* [EXERCISE DESCRIPTION]
Reproduce the records below exactly, but only between the lines holding "Image resolution: width=429" and "Given: Click the dark", inclusive.

* [ENTRIES PROVIDED]
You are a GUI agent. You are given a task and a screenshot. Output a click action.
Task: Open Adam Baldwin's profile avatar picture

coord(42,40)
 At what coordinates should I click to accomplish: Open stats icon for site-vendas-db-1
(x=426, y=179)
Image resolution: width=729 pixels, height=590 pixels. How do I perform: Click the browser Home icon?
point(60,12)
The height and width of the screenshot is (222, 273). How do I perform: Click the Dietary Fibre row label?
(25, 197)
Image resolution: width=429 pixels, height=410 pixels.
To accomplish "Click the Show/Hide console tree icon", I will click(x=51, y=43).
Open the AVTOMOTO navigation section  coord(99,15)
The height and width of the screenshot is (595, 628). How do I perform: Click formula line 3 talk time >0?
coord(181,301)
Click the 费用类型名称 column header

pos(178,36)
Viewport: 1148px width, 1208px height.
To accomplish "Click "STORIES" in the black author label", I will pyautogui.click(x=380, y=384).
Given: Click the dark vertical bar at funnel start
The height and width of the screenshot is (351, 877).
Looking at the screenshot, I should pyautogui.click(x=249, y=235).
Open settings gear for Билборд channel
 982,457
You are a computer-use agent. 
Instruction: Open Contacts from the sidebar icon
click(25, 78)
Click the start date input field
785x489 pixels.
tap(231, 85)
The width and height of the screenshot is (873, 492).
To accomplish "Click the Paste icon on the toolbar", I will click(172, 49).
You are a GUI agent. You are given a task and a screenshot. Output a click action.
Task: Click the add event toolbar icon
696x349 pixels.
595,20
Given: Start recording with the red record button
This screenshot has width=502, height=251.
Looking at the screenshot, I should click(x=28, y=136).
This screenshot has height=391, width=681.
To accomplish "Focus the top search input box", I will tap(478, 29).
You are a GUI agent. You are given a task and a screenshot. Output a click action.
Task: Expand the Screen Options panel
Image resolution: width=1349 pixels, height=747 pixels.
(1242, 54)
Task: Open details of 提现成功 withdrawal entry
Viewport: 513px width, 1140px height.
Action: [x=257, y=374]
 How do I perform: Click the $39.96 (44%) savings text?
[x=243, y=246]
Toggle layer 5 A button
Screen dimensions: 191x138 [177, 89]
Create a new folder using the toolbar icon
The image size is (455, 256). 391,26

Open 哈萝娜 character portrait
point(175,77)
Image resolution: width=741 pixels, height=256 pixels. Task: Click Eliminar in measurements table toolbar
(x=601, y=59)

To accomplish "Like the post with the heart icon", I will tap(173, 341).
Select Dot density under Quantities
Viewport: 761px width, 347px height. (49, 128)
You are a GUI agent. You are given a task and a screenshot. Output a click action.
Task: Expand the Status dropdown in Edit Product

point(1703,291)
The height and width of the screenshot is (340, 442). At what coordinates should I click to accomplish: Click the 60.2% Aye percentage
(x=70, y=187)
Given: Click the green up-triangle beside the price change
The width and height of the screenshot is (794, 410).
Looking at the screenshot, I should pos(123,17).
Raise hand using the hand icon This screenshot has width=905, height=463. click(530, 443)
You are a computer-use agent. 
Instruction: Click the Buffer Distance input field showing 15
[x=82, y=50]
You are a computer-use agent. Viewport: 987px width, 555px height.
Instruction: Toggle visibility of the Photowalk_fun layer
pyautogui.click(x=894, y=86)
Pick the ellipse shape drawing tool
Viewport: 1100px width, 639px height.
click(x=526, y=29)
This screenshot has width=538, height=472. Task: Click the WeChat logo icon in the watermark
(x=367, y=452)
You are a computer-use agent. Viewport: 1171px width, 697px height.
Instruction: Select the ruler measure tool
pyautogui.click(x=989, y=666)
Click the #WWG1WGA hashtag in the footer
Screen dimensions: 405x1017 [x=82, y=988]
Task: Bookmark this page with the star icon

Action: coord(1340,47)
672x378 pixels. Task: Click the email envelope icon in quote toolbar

* [SOLVED PROBLEM]
Image resolution: width=429 pixels, height=410 pixels.
To accomplish "Click the Show/Hide console tree icon", I will click(x=51, y=43).
Open the AVTOMOTO navigation section  coord(99,15)
The height and width of the screenshot is (595, 628). How do I perform: Click formula line 3 talk time >0?
coord(181,301)
Click the 费用类型名称 column header

pos(178,36)
Viewport: 1148px width, 1208px height.
To accomplish "Click "STORIES" in the black author label", I will pyautogui.click(x=380, y=384).
Given: Click the dark vertical bar at funnel start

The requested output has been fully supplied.